My Controller (case 1):

@RequestMapping("/do/{myId}")
    public String do(Model model, HttpServletRequest request) {

        service.doA(myId);
        service.doB(myId);

        return "page";
    }

With SQL in debug, I see that the SELECT queries are performed during the call to the service. But I see only 1 flush (several UPDATES) , and it's done when service.doB() is finished and the TransactionInterceptor around the method launch the method invokeWithinTransaction which is weird.

As both method have @Transactional, I was hoping to see 2 flush : the first flush just at the end of service.doA() and a second flush at the end of service.doB().

What is more weird is that if I comment the second call, so

My Controller (case 2):

@RequestMapping("/do/{myId}")
    public String do(Model model, HttpServletRequest request) {

        service.doA(myId);
        //service.doB(myId);

        return "page";
    }

In case 1, it's like service.doA() knows that a second call will arrive just after on the same object, so it does not commit/flush the transaction and wait for the end of service.doB().

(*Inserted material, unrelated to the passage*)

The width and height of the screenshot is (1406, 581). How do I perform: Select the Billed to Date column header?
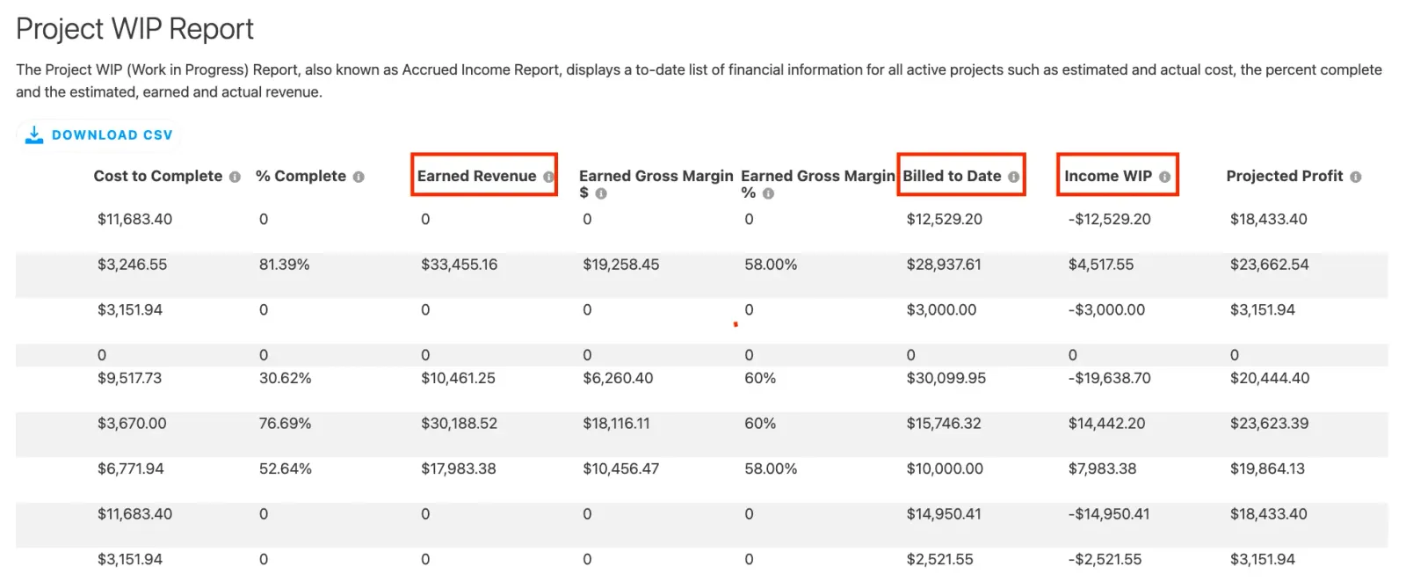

Why do I see only 1 flush? Is it because both calls are on the some DB object?

I thought my knowledge of @Transactional were ok. But now, I am lost.

Hibernate will detect if an object really is dirty and avoid sending an UPDATE statement if it's not necessary. I assume that your updateMyObject is simply not changing the state of the entity with respect to the state it had initially when it was loaded.